A particle moving in a magnetic field increases its velocity, then its radius of the circle
A. Decreases
B. Increases
C. Remains the same
D. Becomes half

Answer 1

Hint: When a charged particle enters into a region of magnetic field of uniform magnetic field strength then due to magnetic field interaction with moving charge there is magnetic force applied on the moving charge.

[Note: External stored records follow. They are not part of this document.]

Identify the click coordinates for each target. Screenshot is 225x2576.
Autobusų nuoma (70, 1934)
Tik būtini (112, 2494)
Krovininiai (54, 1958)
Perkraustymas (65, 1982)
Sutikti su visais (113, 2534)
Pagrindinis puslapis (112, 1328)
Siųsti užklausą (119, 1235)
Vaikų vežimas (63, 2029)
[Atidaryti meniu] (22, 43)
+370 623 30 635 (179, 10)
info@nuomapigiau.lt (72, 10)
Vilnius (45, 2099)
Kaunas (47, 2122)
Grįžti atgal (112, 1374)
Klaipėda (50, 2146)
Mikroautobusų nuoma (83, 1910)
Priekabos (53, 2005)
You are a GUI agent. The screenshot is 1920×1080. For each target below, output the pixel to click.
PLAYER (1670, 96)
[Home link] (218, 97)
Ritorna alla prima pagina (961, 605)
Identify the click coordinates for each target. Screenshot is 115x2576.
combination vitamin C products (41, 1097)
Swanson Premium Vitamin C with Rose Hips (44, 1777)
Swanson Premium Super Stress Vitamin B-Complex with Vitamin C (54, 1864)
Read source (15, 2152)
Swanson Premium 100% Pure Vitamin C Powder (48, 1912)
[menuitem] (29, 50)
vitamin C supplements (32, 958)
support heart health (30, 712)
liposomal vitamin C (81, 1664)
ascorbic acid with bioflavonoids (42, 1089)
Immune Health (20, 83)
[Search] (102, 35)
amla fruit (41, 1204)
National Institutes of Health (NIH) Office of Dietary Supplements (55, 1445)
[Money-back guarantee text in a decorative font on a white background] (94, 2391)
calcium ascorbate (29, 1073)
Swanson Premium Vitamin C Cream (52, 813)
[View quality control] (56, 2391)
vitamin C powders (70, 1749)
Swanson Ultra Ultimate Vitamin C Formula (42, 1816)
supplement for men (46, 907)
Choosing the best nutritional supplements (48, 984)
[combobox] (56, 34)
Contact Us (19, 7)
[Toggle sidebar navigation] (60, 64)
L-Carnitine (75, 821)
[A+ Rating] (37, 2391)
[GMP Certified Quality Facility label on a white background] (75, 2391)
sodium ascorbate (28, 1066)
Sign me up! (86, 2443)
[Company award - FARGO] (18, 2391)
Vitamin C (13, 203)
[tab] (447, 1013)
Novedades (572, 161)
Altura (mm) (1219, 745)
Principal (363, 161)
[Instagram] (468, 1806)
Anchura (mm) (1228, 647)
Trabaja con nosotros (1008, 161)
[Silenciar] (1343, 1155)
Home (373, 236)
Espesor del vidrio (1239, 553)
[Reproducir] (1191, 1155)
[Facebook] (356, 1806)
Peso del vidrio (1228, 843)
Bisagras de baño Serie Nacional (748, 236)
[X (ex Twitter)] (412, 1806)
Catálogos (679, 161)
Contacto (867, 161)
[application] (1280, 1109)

The magnetic force is given by Lorentz's law of force.


Formula used:
\[r = \dfrac{{mv}}{{Bq}}\], here r is the radius of the circular path when a charged particle of mass m and charge q enters into a region of magnetic field strength B with speed v.



Complete answer:
Let the mass of the particle is m and the charge is q.
If the magnetic field strength in the region is B then the magnetic force acting on the particle is,
\[\vec F = q\left( {\vec v \times \vec B} \right)\]
The vertical component of the magnetic force will cause the path of the motion of the charged particle as circular.
The deflection of the particle will be in the direction of the magnetic force and hence the magnetic force will act as centripetal force.
If the speed of the particle is v, then the centrifugal force will be,
\[{F_C} = \dfrac{{m{v^2}}}{r}\], here r is the radius of the circular path.
At radial equilibrium state, the outward force is equal to the inward centripetal force,
\[\dfrac{{m{v^2}}}{r} = qvB\]
\[r = \dfrac{{mv}}{{Bq}}\]
So, the radius of the circular path is proportional to the speed of the particle.
Hence, when we increase the speed of the particle then the radius of the particle will also increase.

Therefore, the correct option is (B).

Note:The radius of the circular path depends on the speed of the particle and not the velocity, so keeping the magnitude of the velocity constant changing the direction will not have any effect on the radius of the circular path.